[Saved entries]

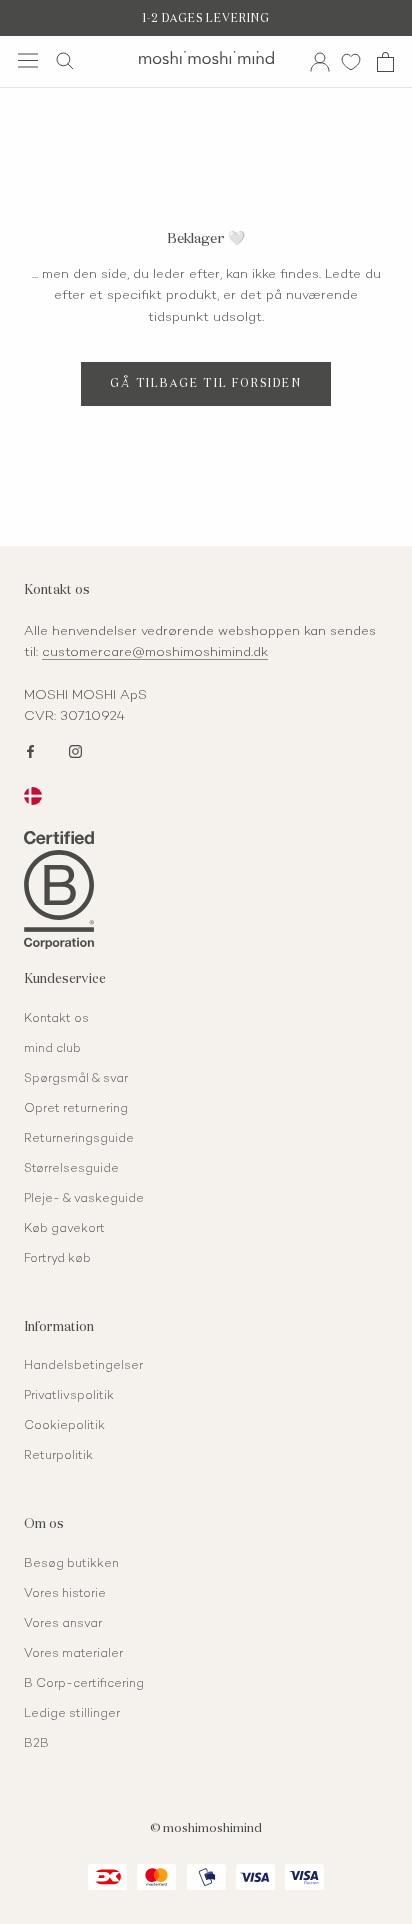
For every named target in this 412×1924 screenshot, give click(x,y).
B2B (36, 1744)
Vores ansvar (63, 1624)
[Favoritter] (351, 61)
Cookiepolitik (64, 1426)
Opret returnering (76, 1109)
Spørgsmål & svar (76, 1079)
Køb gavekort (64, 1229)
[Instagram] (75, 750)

▶ [Task instructions] Give an exact reproduction of the lines from the one with "[Favoritter] (351, 61)" to the final line of the entries, including both.

▶ [Answer box]
[Favoritter] (351, 61)
Cookiepolitik (64, 1426)
Opret returnering (76, 1109)
Spørgsmål & svar (76, 1079)
Køb gavekort (64, 1229)
[Instagram] (75, 750)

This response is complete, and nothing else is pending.